CiscoIoT-Plattform für die Smart City
Eine einfache Integration von Netzwerken, Prozessen und Sensoren über eine zentrale Internet-of-Things-Plattform (IoT-Plattform) ermöglicht ab sofort das Unternehmen Cisco. Über die Plattform namens Cisco Kinetic for Cities erhalten Verantwortliche für die städtische Infrastruktur laut dem Hersteller ein umfassendes Bild über den Zustand ihrer Kommune, ohne dass sie dazu Management-Tools verschiedener Sensoren-Hersteller nutzen müssen. „Cisco Kinetic for Cities vereinfacht Städten den Weg hin zu einer Smart City, da die einheitliche IoT-Plattform alle Aktivitäten übersichtlich darstellt und deren automatische Steuerung ermöglicht“, erklärt dazu Niels Klussmann, Business Development Manager Public bei Cisco Deutschland.

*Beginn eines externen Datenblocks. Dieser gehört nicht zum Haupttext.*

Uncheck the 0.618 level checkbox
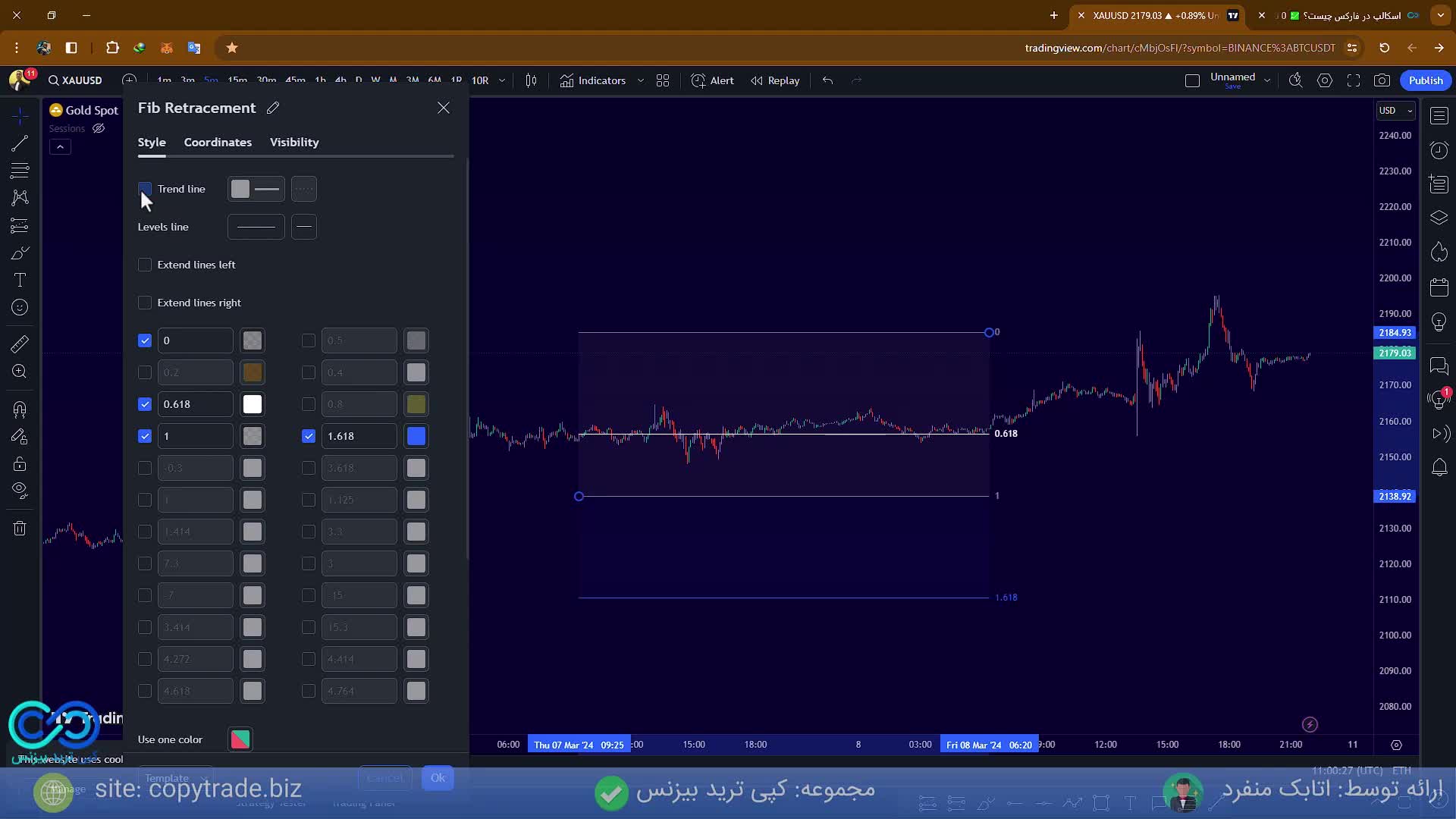This screenshot has height=819, width=1456. pyautogui.click(x=145, y=404)
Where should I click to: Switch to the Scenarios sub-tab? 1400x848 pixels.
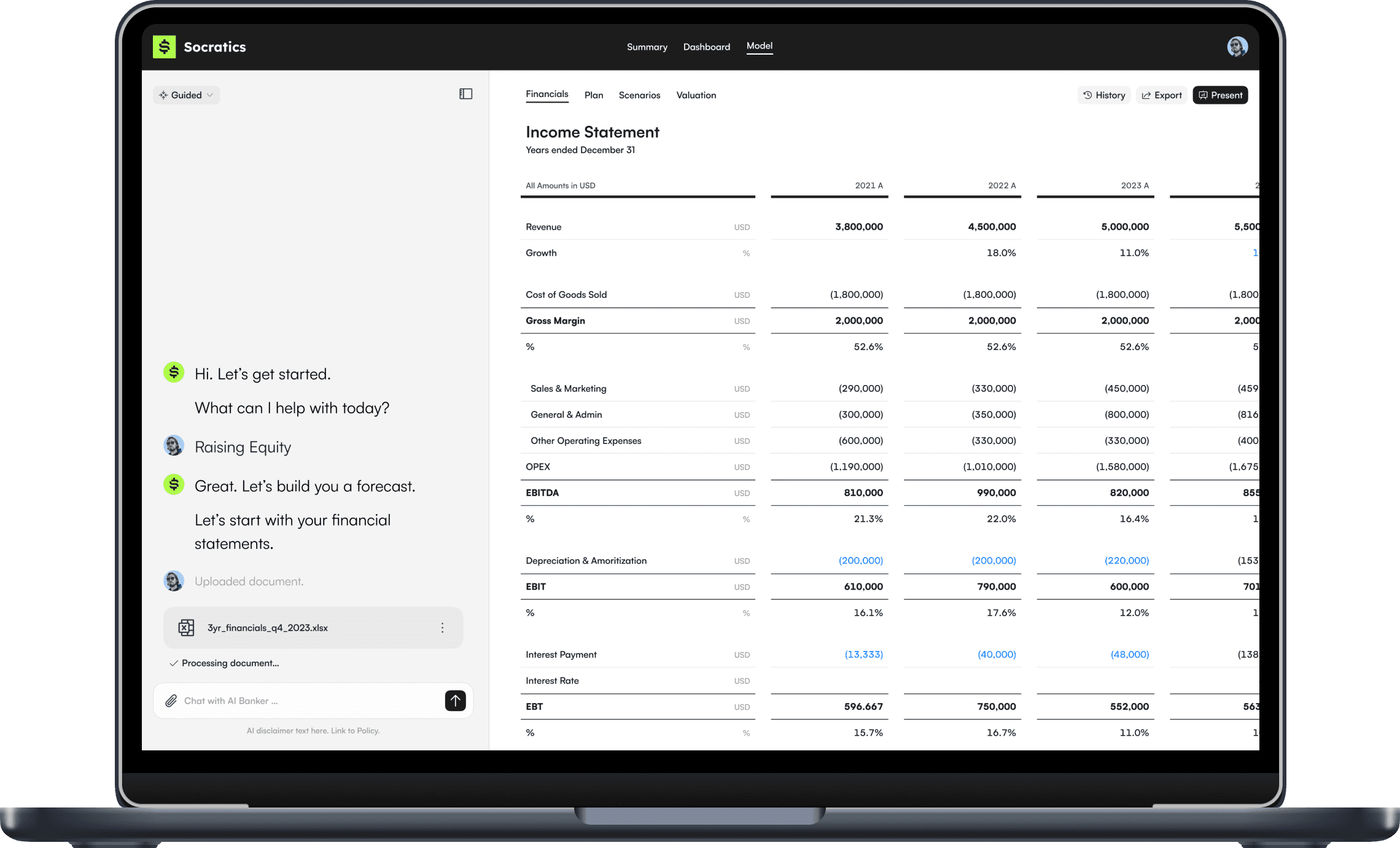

Die aktuelle IoT-Lösung enthält laut Cisco zahlreiche neue Funktionen wie eine vollständige Automatisierung von Richtlinien, eine verbesserte Oberfläche mit integrierter Video-Ansicht oder eine Meldung von Notfällen in Echtzeit. Zudem nutze die Lösung zusätzliche IoT-Datenquellen sowie Cisco Spark Collaboration zur schnelleren Reaktion auf Notfallsituationen. Derzeit existierten bereits Adapter für Sensoren von 64 Herstellern, Integrationen für weitere 45 Hersteller seien in Vorbereitung. „Mit den neuen Funktionen für Cisco Kinetic for Cities stellen wir die Sicherheit der Bürger an die erste Stelle“, sagt Christian Korff, Vertriebsdirektor Öffentliche Hand bei Cisco Deutschland. „So ermöglicht die Lösung zum Beispiel die datenschutzkonforme Erfassung und Analyse von Daten aus Kameras, Sensoren und anderen Quellen. Das System kann Polizei, Feuerwehr oder andere Stellen über Cisco Spark benachrichtigen sowie über eine gemeinsame Ansicht die relevanten Informationen auf einer Karte darstellen, um die Aktivitäten effizienter zu koordinieren.“
Zum Einsatz kommt die IoT-Plattform bereits am Ernst-Reuter-Platz in Berlin (wir berichteten). Wie Cisco berichtet, werden dort über verschiedene Sensoren Verkehrsdaten zu Fußgängern, Fahrrädern, Bussen, Pkw und Lkw erfasst. Die Informationen laufen dann über Cisco Kinetic for Cities in den DAI-Labors (Distributed Artificial Intelligence) der Technischen Universität Berlin in Echtzeit zusammen. Auf Basis der anonymisierten Daten lassen sich etwa Muster in der Verkehrs- und Parkplatzauslastung erkennen. Im Rahmen des 30.000 Euro Preisgeld dotierten Ideenwettbewerbs „Smart City Berlin – Ernst-Reuter-Platz“ würden derzeit auf Basis dieser Daten Innovationen entwickelt, die das Leben, Arbeiten oder den Verkehr vor Ort für alle verbessern sollen. Neben Berlin spricht das Technologieunternehmen Cisco nach eigener Aussage aktuell mit sechs der zehn größten Städte Deutschlands über die Nutzung von Cisco Kinetic for Cities.